In Lanterns episodio 2, il rapporto tra Hal Jordan e John Stewart rivela un dettaglio cruciale: la Lanterna non è custodita in un semplice caveau, ma in una dimensione tascabile. La casa di Hal è enorme e vuota, ma quel piccolo spazio extradimensionale è tutto ciò che conta. Il sistema risponde solo alla sua voce, con una frase precisa, suggerendo protocolli di sicurezza creati dai Guardiani.

Questa tecnologia non è nuova nel DCU. In Superman, Luthor aveva costruito una dimensione tascabile instabile, capace di minacciare l’intero pianeta. In Peacemaker stagione 2, ARGUS ha iniziato a cacciare queste anomalie, scoprendo che possono fungere da portali verso universi paralleli, una sorta di versione moderna del “Wood Between the Worlds”. Hal, però, usa una versione stabile, minuscola e controllata: la prova della superiorità scientifica dei Guardiani.

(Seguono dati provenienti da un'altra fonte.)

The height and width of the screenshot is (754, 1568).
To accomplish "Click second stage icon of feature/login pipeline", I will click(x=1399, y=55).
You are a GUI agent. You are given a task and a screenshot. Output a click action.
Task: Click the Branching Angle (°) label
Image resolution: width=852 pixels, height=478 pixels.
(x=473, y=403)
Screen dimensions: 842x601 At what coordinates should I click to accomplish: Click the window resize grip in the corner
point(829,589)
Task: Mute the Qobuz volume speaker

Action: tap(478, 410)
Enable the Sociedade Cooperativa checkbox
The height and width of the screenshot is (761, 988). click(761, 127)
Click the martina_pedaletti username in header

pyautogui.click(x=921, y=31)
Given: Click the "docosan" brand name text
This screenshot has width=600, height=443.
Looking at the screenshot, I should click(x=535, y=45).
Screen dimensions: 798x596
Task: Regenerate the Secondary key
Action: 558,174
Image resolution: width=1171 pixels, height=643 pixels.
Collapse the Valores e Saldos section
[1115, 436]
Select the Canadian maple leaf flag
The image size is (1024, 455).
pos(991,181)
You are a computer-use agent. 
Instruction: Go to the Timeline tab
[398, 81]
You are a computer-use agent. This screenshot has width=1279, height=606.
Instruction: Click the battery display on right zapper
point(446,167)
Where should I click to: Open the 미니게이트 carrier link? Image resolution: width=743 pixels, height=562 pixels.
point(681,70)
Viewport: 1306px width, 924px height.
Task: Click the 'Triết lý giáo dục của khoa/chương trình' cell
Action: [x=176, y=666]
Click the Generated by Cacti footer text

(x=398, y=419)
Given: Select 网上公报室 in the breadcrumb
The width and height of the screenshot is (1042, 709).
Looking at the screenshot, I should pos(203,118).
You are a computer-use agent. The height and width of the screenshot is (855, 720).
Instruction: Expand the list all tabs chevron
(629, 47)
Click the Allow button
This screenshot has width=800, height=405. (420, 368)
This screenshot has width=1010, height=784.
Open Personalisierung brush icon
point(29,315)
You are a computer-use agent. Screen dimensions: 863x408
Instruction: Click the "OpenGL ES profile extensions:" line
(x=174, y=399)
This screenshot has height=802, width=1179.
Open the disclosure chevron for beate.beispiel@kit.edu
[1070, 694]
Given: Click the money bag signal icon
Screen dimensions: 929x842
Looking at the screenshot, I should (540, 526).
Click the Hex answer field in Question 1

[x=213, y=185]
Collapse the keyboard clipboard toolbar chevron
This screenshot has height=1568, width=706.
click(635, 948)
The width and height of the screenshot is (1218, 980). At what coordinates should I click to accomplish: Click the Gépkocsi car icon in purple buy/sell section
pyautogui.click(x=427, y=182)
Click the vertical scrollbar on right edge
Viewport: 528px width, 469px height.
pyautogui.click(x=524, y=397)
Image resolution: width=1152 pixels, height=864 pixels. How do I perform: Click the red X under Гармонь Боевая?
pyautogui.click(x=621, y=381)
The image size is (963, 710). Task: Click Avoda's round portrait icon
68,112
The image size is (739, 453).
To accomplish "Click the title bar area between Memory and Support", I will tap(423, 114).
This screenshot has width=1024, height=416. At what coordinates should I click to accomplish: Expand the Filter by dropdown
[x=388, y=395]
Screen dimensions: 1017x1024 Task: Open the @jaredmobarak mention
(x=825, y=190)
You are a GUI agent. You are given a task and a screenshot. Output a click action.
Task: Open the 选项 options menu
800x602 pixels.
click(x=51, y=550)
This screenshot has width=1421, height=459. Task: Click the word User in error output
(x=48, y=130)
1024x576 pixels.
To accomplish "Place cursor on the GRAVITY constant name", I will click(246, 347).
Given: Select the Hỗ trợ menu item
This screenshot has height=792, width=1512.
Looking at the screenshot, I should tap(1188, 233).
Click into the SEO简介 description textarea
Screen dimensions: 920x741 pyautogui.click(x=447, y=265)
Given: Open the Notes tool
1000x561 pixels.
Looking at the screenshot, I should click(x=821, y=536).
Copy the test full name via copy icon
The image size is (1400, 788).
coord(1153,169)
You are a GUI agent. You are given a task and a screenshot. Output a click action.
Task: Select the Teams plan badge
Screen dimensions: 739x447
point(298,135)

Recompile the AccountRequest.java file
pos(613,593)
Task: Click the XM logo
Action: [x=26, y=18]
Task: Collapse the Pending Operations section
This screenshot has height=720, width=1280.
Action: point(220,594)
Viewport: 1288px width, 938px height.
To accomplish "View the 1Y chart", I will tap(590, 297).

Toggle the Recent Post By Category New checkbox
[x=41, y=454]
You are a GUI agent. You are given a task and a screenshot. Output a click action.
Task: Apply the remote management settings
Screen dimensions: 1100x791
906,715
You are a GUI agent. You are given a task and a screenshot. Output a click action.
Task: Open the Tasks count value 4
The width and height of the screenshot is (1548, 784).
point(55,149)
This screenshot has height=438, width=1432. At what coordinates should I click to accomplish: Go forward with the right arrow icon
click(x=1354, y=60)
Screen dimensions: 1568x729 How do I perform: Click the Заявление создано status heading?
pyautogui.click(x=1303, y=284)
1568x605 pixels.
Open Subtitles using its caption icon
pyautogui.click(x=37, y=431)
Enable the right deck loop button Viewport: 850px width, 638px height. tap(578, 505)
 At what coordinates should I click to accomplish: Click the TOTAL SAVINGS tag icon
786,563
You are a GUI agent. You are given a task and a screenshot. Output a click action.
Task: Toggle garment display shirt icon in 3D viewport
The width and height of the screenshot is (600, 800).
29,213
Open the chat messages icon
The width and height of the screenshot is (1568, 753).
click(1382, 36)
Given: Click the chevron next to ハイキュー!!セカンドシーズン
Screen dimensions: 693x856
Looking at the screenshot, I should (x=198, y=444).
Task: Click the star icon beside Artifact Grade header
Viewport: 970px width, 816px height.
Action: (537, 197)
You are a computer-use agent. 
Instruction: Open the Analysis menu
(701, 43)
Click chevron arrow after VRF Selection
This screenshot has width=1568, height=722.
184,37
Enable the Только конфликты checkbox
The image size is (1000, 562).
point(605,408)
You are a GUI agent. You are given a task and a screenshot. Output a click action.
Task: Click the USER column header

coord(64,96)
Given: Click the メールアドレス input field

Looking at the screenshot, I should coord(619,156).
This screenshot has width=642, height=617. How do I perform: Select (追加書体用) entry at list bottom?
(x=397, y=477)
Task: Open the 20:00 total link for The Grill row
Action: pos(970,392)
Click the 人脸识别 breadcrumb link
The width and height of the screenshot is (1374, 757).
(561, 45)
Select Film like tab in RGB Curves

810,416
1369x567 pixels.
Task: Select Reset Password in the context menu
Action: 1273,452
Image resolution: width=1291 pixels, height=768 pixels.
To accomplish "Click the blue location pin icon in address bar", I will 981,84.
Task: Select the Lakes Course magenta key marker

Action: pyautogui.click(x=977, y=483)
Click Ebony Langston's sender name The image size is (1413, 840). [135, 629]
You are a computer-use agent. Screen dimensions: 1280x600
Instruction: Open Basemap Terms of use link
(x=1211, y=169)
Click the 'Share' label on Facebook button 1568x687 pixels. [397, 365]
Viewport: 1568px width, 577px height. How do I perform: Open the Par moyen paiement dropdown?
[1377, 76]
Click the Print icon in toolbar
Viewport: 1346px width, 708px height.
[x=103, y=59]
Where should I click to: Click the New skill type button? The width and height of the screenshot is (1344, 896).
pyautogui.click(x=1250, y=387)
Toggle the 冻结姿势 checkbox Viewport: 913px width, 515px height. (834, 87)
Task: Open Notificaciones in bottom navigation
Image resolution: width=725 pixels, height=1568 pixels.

Il DCU sembra aver trovato un suo filo conduttore. Le dimensioni tascabili tornano in serie diverse, con funzioni differenti: prigioni, casseforti, varchi cosmici. Lanterns non lo dice apertamente, ma prepara il terreno. Se i Manhunters sono creazioni dei Guardiani, potrebbero aver imparato a manipolare queste strutture. E allora la domanda diventa inevitabile: quali altri segreti sono nascosti a Rushville?